Daniellek <[EMAIL PROTECTED]> wrote:

>I had concurrencyremote set to 40, but with this setting it blocked my queue
>for several hours! (some of receipments are very far from me), so i switched 
>to 120 and it's better because queue is blocked for 30 minutes at most, but
>i takes all my bandwith...
>
>I'm searching for some solution which could make "private queue" for this
>client...

You can install qmail again, e.g. under /var/qmail2, and use this
second installation for your problem client. The trick will be
diverting his messages to that qmail installation.

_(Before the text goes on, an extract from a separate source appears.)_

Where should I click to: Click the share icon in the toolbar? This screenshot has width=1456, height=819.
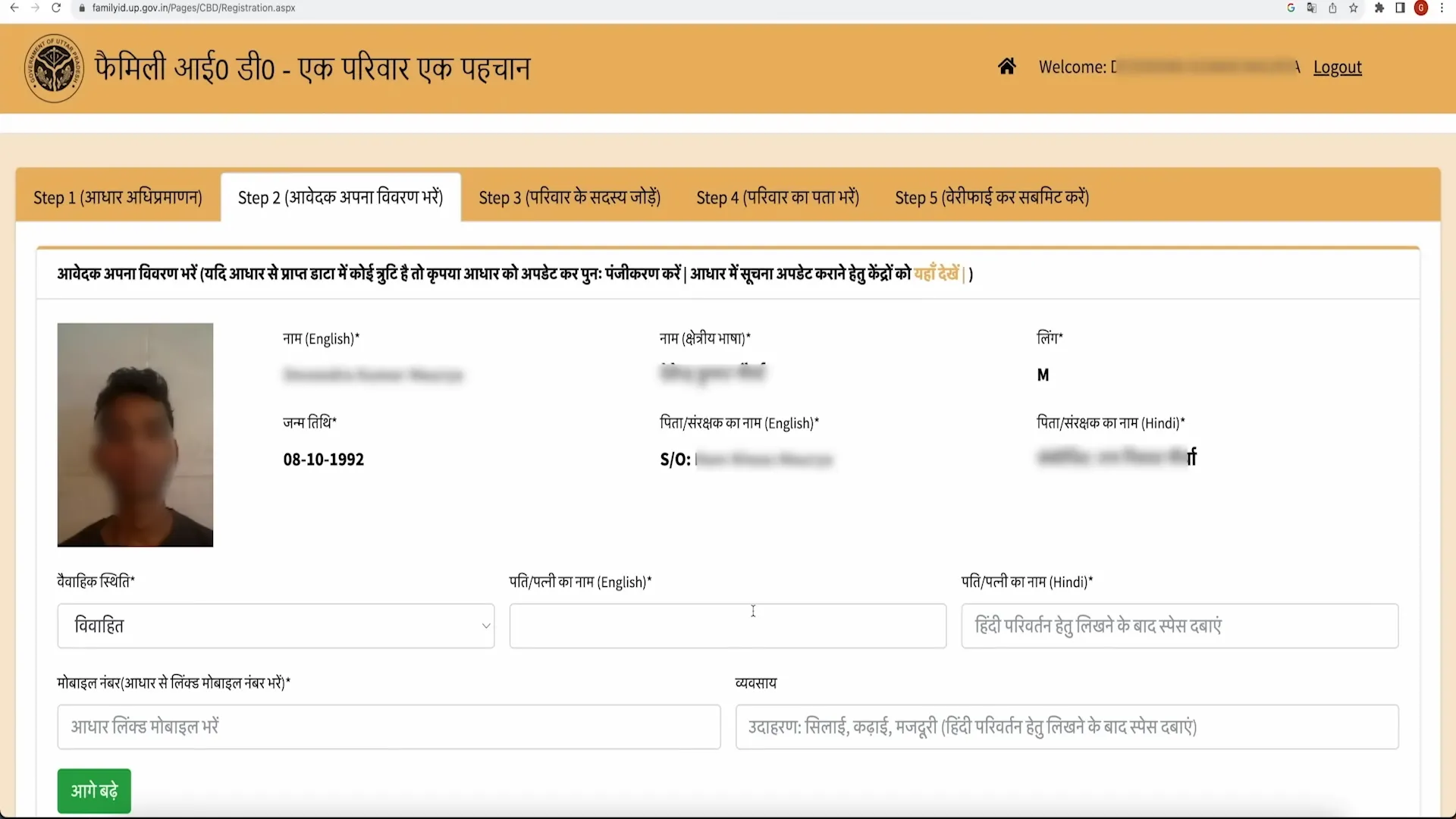pyautogui.click(x=1332, y=8)
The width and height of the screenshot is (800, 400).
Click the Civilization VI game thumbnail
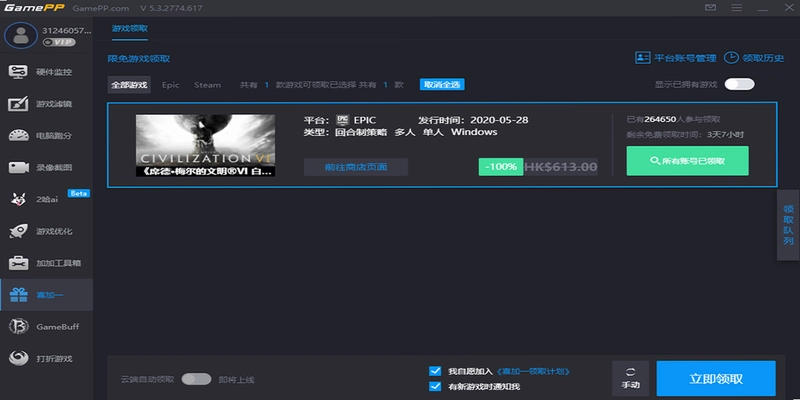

If his ~2000 user list is handled by a list manager (such as ezmlm) on
the qmail server, you can just reconfigure his list to use
/var/qmail2/bin/qmail-inject. Same deal if injects the messages from a
login account.

If he injects them via SMTP, it's a bit trickier. You could run
/var/qmail2/bin/qmail-smtpd on a non-standard port, e.g., 2500, and
tell him to configure his mail client to use port 2500.

You could also configure your main tcpserver to listen to port 25 on
the existing IP address (and 127.0.0.1) and set up another tcpserver
on an aliased IP address dedicated to that client. Then you'd have to
tell him to configure his mailer to that IP alias.

If all this just flew over your head, you can ask for clarification
or consider hiring a qmail expert to do it for you.